Oh right – and yeah, he needs a gun at one point because these secret project defects are being hunted by this really scary alien thing. To say that there’s a lot going on in this first issue would be an understatement. But it’s all handled so well. And the artwork is excellent. I really must applaud this new book and look forward to subsequent issues.
Damn good issue, this one. So Jean goes and finds Namor in hopes that he’d be able to help her understand how to fight the Dark Phoenix which she believes is coming her because of fate. In the meantime they encounter a giant sea monster.
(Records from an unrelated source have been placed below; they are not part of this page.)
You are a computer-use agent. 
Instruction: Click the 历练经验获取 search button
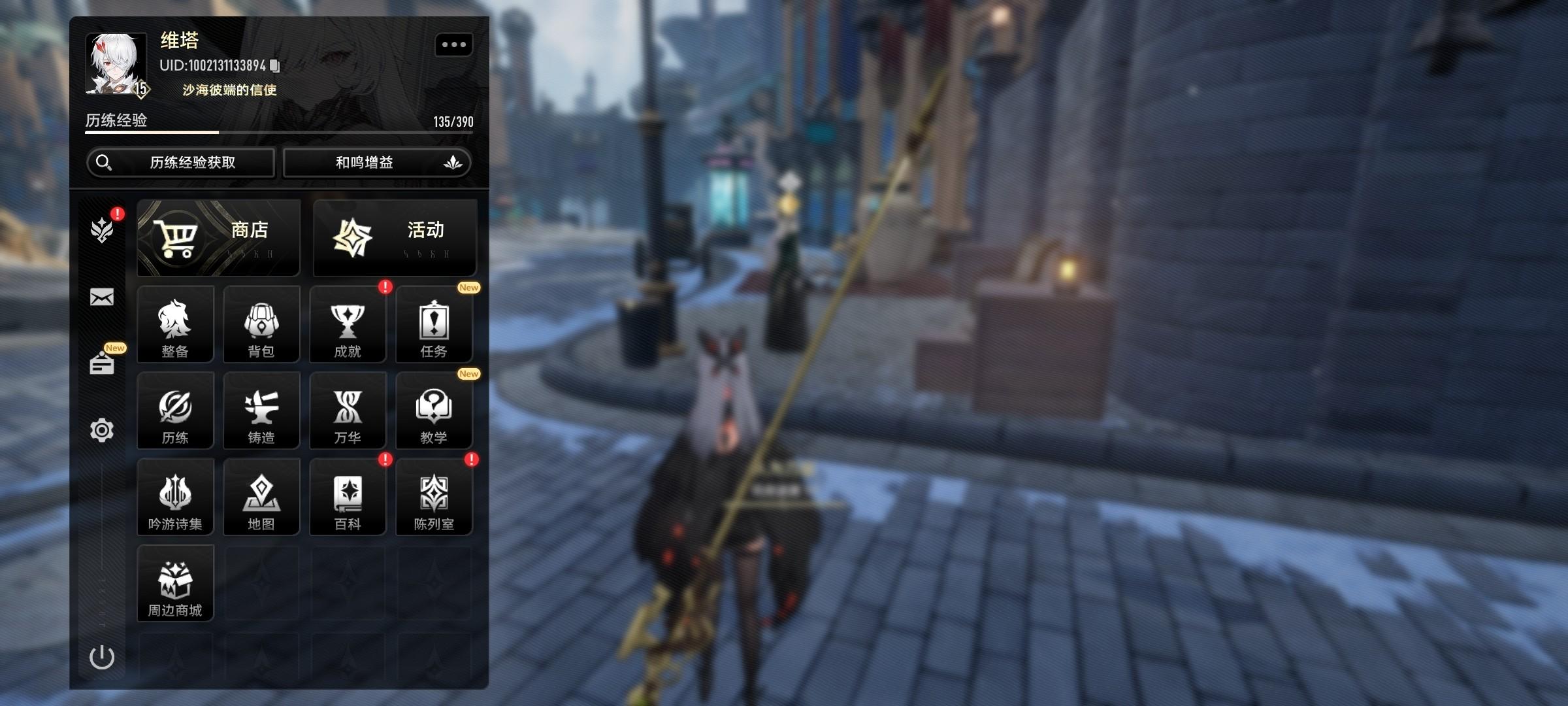coord(181,162)
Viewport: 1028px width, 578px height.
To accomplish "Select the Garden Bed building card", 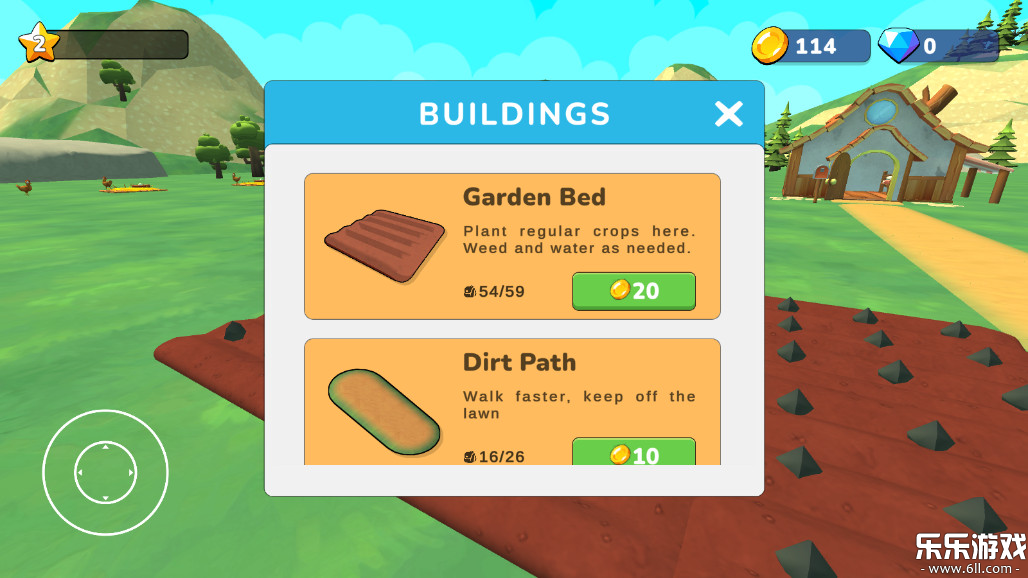I will pyautogui.click(x=512, y=246).
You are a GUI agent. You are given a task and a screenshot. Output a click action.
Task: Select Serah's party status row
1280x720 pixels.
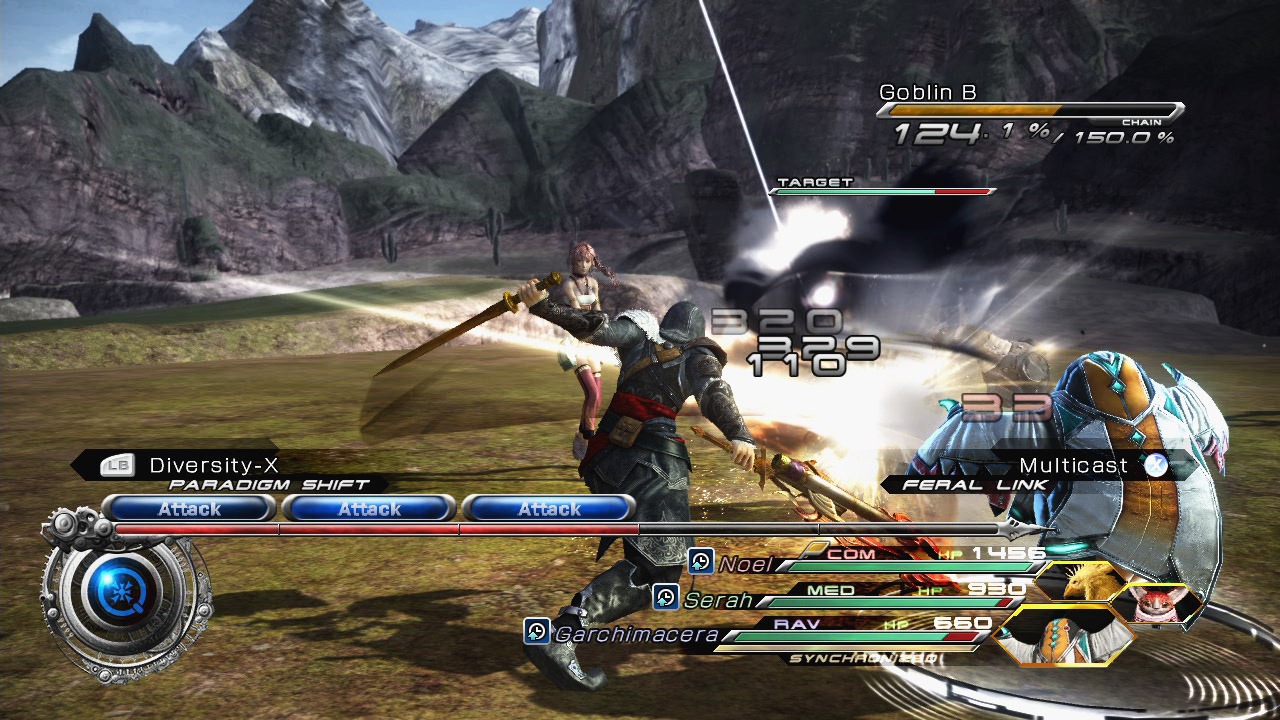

And what ensues is actually a pretty fantastic little tale that shows Jean facing her fears head-on.
Once again, I believe this story to be a bit of an story about anxiety. And once again, I may be reading too deep. But I don’t really think so.
Annoying. This series started out well enough, and before long it was silently cancelled and all the sudden being called a mini-series. And this final issue isn’t great. First of all, the whole Murderworld thing got old quickly in this series. So it felt like it was being milked. Secondly, the issue ends on what really doesn’t feel like an end or resolution. It feels like the BEGINNING of a story. Yet there is no more store being told.
On the plus, there was some decent art here. I liked a flashback section made of up pages of previous issues. Neat gimmick. But really, even as a big fan of the Elektra character, I won’t be recommending this brief run to anybody.
Issue #4 continues the tradition of X-Men: Blue being totally excellent. The more this series goes on, the more I start to feel like it’s my favorite X-book of recent years. For a while I was obsessed with The Extraordinary X-Men. And after that I was hooked on the full run of X-Men ’92. But this… this is like X-Men ’92 but even better. It’s not just the nostalgia trip. It is a completely great book with wonderful art, fantastic writing and just… exactly what I want an X-Men book in 2017 to be.
This issue brings the team together with Wolverine… ‘s son. For a second I was kind of not sure how I felt about that. But the story and dialogue just gels so perfectly. I love this young take on the O5 team. Much praise to Cullen Bunn on this book. I’ve been a fan of his work for a bit, but this may well be the best thing of his that I’ve had the pleasure of reading. Unfortunately I’m still a couple of issues behind, but I’ll be taking care of that ASAP.
So can they keep it up? “They” being Bendis and Marquiz? The answer: Oh my goodness, yes. None of the momentum of the first issue has slowed a bit. This issue is just bursting with awesome. We’ve got the Night Nurse, folks! We’ve got Blade. We’ve got Kingpin. We’ve got an incredibly drawn fight scene between Daredevil/Jessica/Iron Fist vs. Diamondback. We’ve got a brief but shocking appearance from The Punisher!
Basically everything hinted at and promised in the first issue has been perpetuated in the second. If I were the type to post gifs here, it would be the Citizen Kane clapping one. This series is absolutely wonderful and I look forward to each new issue with open arms. Keep it up, guys!